PROMPT: Retype, exactly as they appear below, the lines between the line holding "Image resolution: width=539" and the line holding "Task: Open the Help link", both ends included.

PROVIDED RECORDS:
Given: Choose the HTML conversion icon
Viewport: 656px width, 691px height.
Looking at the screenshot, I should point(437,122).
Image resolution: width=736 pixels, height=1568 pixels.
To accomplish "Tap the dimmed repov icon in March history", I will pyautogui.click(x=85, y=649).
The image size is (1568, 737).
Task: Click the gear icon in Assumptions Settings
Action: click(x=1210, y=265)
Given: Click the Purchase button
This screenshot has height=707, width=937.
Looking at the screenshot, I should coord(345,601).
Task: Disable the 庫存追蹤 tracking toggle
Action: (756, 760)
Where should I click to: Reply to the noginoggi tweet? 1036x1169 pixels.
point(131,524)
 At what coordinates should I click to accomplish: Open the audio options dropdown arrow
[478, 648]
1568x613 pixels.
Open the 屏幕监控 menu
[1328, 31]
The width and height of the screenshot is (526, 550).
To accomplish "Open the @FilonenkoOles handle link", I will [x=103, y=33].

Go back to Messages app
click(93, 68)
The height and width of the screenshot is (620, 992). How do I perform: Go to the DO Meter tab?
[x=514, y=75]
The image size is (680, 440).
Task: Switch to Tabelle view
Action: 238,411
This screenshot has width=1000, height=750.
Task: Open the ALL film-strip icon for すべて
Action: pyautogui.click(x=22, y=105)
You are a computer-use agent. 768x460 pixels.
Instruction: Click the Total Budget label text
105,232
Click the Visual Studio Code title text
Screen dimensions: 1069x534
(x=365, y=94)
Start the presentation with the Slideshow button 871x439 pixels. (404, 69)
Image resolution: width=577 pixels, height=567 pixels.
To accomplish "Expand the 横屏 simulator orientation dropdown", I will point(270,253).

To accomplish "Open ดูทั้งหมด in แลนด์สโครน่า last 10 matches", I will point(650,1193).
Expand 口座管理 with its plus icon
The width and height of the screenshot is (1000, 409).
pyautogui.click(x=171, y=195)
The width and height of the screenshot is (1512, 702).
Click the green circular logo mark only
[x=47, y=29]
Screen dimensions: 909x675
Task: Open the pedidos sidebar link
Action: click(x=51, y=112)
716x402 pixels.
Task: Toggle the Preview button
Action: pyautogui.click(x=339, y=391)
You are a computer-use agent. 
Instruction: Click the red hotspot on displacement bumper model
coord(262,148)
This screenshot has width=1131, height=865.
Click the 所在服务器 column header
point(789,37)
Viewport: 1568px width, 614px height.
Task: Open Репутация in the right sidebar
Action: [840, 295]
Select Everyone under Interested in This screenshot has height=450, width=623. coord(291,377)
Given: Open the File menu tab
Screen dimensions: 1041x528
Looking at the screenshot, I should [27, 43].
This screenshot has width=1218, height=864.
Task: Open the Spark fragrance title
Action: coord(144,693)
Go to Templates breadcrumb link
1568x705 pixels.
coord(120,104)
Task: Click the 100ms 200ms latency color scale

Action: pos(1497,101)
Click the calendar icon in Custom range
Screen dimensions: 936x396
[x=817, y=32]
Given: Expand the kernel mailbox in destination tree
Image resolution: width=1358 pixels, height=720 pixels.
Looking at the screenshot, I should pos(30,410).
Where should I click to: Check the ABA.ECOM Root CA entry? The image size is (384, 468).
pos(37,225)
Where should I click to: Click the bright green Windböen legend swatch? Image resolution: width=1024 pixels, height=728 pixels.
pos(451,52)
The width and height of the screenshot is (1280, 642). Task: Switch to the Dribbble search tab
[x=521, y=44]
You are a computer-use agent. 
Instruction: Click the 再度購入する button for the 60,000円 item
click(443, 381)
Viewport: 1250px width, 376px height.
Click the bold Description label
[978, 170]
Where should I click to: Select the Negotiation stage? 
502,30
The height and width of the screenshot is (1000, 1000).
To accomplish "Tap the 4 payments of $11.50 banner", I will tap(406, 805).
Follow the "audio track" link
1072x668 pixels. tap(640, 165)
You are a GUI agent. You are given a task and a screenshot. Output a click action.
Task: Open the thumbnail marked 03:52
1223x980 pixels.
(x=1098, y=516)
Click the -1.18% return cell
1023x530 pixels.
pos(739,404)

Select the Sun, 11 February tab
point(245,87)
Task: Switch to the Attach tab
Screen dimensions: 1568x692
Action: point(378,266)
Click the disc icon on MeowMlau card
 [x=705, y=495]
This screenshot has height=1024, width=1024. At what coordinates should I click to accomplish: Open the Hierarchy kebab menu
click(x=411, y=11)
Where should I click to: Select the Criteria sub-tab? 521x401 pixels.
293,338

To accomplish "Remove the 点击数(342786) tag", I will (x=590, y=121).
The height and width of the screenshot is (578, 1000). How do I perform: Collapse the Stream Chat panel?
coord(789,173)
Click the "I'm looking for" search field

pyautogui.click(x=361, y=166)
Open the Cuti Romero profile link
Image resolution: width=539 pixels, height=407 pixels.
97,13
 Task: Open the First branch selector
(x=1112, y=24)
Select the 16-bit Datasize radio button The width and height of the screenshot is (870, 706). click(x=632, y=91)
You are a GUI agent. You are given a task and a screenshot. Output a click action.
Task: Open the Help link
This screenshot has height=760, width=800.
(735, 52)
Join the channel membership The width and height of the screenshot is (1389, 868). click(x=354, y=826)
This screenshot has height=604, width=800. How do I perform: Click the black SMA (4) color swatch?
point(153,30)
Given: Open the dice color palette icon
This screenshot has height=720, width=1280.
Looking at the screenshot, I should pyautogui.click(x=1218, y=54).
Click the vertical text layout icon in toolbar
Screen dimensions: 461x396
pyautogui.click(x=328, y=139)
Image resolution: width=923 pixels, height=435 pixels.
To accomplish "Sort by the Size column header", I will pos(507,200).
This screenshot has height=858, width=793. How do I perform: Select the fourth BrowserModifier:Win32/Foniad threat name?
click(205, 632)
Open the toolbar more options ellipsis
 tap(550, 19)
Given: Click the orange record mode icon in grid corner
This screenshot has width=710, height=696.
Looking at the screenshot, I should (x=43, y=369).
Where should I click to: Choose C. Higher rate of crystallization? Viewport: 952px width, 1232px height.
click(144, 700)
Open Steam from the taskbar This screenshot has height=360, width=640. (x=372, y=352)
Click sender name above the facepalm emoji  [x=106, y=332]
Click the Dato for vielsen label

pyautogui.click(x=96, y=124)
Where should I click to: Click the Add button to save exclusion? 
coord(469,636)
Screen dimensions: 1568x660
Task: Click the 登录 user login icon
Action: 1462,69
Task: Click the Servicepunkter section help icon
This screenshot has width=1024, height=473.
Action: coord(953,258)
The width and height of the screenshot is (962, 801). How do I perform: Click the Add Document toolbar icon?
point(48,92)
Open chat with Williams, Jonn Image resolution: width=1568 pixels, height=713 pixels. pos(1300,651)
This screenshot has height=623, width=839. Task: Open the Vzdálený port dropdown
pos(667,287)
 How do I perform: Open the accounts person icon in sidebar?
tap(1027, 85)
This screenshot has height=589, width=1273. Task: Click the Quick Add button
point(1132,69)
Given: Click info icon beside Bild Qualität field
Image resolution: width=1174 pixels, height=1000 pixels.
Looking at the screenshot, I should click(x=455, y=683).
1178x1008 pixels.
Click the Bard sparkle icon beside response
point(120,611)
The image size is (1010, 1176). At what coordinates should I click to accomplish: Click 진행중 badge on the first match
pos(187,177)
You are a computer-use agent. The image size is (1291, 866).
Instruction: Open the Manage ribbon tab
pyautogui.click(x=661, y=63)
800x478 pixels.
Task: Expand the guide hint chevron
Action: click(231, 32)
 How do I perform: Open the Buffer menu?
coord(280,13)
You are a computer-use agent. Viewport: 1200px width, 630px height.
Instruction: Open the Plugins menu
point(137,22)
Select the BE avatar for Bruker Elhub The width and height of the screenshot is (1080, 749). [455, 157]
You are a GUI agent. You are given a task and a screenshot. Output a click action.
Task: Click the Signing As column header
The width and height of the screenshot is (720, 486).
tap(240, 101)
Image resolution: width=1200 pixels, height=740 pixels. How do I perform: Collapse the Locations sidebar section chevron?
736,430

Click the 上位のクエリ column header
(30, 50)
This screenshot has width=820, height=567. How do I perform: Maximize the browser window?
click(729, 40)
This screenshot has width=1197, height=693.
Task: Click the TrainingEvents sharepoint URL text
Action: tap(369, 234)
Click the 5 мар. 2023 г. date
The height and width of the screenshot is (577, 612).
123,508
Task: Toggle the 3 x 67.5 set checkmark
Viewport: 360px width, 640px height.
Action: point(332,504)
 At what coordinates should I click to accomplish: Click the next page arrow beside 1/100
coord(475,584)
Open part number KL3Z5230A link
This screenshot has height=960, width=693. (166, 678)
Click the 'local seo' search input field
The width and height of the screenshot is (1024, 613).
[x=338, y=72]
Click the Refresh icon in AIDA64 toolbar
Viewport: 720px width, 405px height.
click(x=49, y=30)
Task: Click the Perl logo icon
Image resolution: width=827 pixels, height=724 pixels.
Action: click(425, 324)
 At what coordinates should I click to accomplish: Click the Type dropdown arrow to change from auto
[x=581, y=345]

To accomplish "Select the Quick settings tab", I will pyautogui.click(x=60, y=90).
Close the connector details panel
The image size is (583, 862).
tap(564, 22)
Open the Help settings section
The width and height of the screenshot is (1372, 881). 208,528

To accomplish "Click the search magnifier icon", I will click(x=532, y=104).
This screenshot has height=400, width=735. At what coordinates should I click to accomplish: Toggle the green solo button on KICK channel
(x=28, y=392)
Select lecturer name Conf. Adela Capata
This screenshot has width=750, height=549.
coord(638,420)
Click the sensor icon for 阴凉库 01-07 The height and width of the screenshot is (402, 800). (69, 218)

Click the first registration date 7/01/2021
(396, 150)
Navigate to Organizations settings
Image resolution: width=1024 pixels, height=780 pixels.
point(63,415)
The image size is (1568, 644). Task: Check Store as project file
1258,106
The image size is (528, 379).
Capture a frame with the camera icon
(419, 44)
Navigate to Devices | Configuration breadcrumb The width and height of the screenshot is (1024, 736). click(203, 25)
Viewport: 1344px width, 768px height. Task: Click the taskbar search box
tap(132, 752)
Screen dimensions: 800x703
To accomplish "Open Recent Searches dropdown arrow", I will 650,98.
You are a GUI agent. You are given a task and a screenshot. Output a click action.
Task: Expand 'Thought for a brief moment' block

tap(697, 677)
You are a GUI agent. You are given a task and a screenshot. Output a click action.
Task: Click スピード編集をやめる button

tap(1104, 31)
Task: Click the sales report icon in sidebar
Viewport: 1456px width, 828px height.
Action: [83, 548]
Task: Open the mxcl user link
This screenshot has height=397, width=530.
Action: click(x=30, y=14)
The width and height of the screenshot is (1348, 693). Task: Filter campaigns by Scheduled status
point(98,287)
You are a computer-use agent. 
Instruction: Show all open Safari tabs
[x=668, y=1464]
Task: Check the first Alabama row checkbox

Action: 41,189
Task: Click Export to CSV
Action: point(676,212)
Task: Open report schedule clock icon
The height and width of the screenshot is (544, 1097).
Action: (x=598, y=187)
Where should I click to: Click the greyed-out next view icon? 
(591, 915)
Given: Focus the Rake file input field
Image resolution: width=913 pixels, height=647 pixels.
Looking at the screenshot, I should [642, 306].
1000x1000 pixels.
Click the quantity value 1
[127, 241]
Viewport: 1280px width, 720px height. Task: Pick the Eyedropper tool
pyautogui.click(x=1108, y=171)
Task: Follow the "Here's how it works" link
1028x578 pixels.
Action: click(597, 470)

TASK RESULT:
Image resolution: width=539 pixels, height=407 pixels.
97,13
 Task: Open the First branch selector
(x=1112, y=24)
Select the 16-bit Datasize radio button The width and height of the screenshot is (870, 706). click(x=632, y=91)
You are a GUI agent. You are given a task and a screenshot. Output a click action.
Task: Open the Help link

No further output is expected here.